В 18 лет Емельян Павлович был призван в армию на 1ую Мировую Войну. Потом революция, Гражданская, воевал 8 лет. Пришёл очень больным, без зубов (переболел цингой), был сильно травлен немецкими газами.
Х Х Х
Отец увлекался фотографией. Почти все старые снимки, начиная с послевоенного времени и до 60-х годов были сделаны отцом. У него был старинный, красивый фотоаппарат. На трёх деревянных ногах, которые можно было регулировать, делать длиннее или короче, гармошка из прочного материала, красивый, лакированный деревянный корпус, стеклянные пластины и большой объектив. К концу 70-х он, конечно, уже немного постарел, матерчатая часть совсем рассыпалась, покрытые резиной провода для вспышки потрескались, стали ломаться.
Мой школьный товарищ, с которым мы сидели за одной партой много лет, тоже увлекался фотографией. Я ему рассказала про этот старинный аппарат, и он очень заинтересовался и обрадовался. Я спросила отца, может он подарить Сергею этот фотоаппарат, он очень хочет иметь такую вещь. Хочет его восстановить и законсервировать. Отец сказал, что пусть забирает и занимается. Мой товарищ забрал его и был безмерно счастлив такому подарку.
Х Х Х
Хочу рассказать ещё о том, что у нас дома был портрет деда Мефодия Даниловича, написанный в карандаше. В то время родители делали большой ремонт в доме. Перекрывали потолок в спальне. Всё выносили из комнаты, убирали мебель. Портрет лежал на шифоньере и когда всё доставали оттуда, он упал и разбилось стекло. Когда портрет был без рамки, я его хорошо рассмотрела, мне было очень интересно.

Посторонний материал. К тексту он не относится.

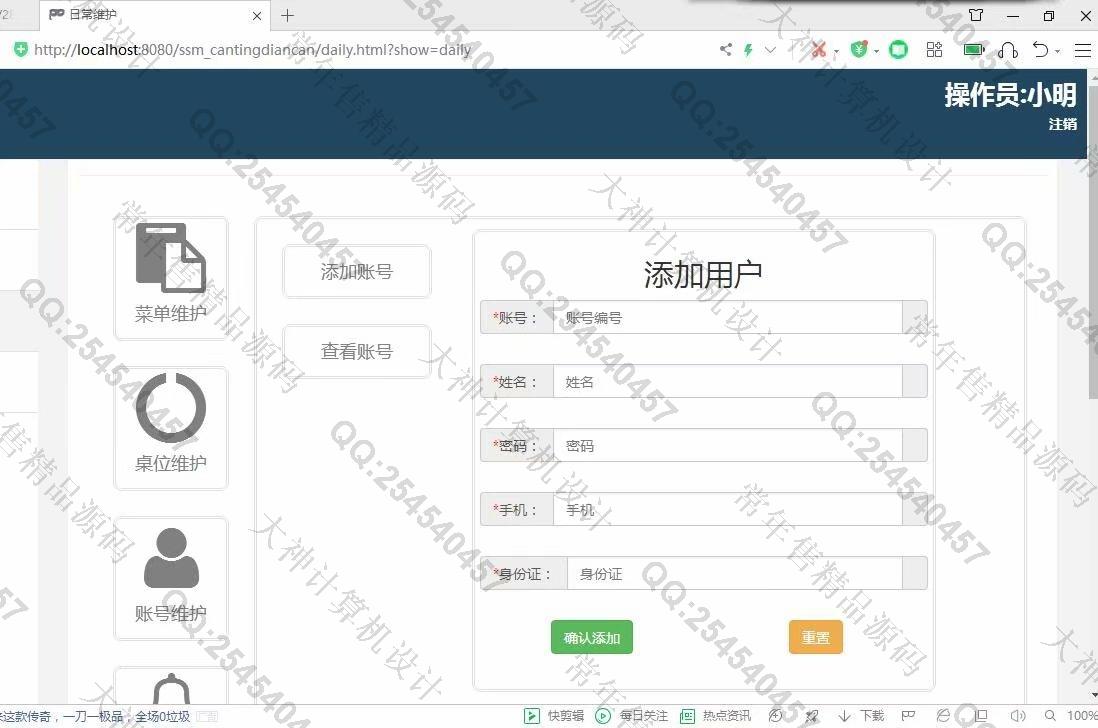Screen dimensions: 1098x728
Task: Click the green 确认添加 button
Action: [592, 638]
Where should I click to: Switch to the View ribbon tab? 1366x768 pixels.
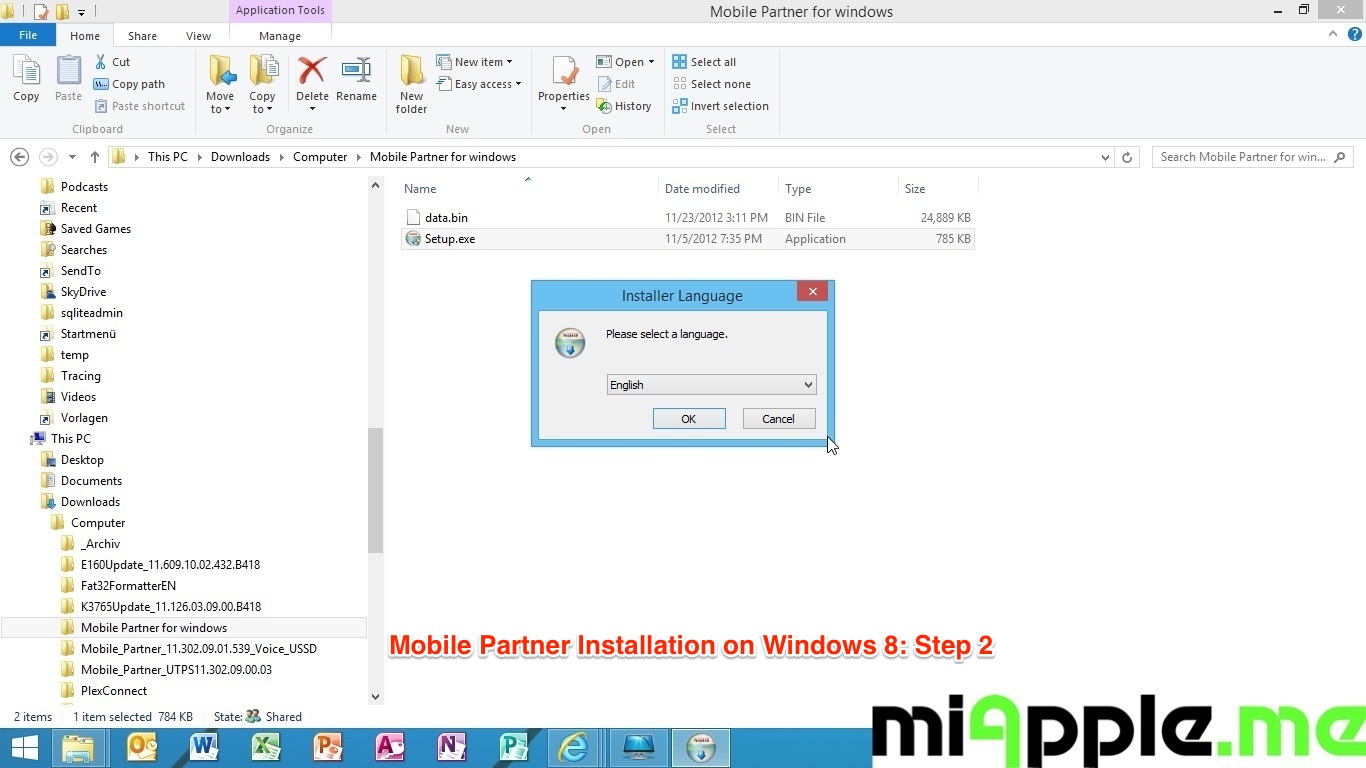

При ближайшем рассмотрении на задней стороне портрета увидела подпись, очень чёткую, художника. Фамилия мне запомнилась хорошо, потому что была смешной для ребёнка – Пастернак. Я ещё подумала, как корень овощной. Дату я, к сожалению, не запомнила. Мать забрала портрет у меня, свернула в трубочку и завязала красной тесёмкой. Положила на шкаф, чтобы дети не добрались. Отец сказал, что ездили художники по Сибири, рисовали портреты крестьян, другого местного населения. Потом я интересовалась этим вопросом и узнала, что портрет был нарисован художником Леонидом Осиповичем Пастернаком. Художником-передвижником, отцом знаменитого поэта и писателя Бориса Пастернака.